Sen. Corker in Chattanooga
On Thursday, a day after he had declined to make any statements critical of President Trump during a Knoxville stop, U.S. Senator Bob Corker reversed course, facing the issue of presidential problems squarely while speaking with a media group after a luncheon speech to the Chattanooga Rotary Club.
Asked about Trump’s performance as President in general, and in particular about the President’s way of responding to last weekend’s clash between white nationalists and counter-protestors in Charlottesville, Virginia, Corker laid it on the line:
“I do think there need to some radical changes. The President has not yet been able to demonstrate the stability or the competence he needs to demonstrate….He has not demonstrated that he understands what has made this nation great….Without the things I just mentioned happening, the nation is going to go through great peril….We should hope…. that he does some self-reflection, does what is necessary to demonstrate some stability, to demonstrate some competence, to demonstrate that he understands the character of our nation…..
The Senator went on: “We’re at the point where there have to be radical changes at the White House itself. It has to happen. I think the President needs to take stock of the role he plays in our nation and move beyond himself.”
Corker was asked to elaborate on the President’s fluctuating response to the Charlottesville situation, in which a professed neo-Nazi is accused of murder after driving his car into a crowd, causing one death and numerous injuries.

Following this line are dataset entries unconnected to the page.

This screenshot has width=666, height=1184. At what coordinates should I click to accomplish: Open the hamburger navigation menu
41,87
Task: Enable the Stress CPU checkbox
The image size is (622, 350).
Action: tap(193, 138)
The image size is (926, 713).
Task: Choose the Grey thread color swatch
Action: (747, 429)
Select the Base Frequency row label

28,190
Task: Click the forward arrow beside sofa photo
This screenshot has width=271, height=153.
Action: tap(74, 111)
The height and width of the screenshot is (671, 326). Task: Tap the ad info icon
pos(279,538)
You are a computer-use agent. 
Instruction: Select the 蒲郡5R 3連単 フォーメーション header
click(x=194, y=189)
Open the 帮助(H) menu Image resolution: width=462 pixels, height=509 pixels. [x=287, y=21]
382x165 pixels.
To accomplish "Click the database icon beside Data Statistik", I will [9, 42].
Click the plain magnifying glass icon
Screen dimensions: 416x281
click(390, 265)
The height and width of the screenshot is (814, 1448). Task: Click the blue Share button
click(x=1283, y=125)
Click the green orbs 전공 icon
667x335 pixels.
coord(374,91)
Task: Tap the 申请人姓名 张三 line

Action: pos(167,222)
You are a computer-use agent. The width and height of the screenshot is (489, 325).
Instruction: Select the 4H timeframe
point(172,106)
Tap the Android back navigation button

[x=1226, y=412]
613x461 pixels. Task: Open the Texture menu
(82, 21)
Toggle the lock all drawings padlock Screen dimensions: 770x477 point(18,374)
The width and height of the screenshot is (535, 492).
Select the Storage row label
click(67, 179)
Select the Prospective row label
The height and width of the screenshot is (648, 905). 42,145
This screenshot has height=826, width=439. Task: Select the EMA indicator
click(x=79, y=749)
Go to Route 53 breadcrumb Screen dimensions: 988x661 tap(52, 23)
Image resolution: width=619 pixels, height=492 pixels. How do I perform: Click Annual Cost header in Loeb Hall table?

Trump had first spoken vague words on Sunday disapproving violence “on many sides,” on Monday was coaxed into making prepared remarks denouncing neo-Nazis and Ku Klux Klan participants in particular, and in ad-libbed remarks on Tuesday reverted to his first position, actually making the claim that the ranks of the alt-right protesters, who chanted against Jews and gave the Nazi salute, contained “many fine people” who were merely trying to defend their heritage by holding on to Confederate memorials slated for removal.
holding on to
Corker said, “We need to speak to what’s good in our nation. Neo-Nazi groups, KKK groups…are not what’s good in our nation. I don’t think that the President has appropriately spoken to the nation on this issue, and sometimes he get in a situation where he doubles down to try to make a wrong a right. I think he’s done that in this case. I would ask that he take stock of who he is as President of all the people in our nation.
Asked to comment on a current campaign to remove a bust of Confederate General Nathan Baedford Forresrt from the state Capitol, Corker said, : We don’t want to do away with history….Let’s put it in a museum, and let’s have the type of people … At the places where people go to assemble, to make laws, to discuss aspirational maybe what would be better there is to have aspirational figures, and maybe we keep the history in museums.”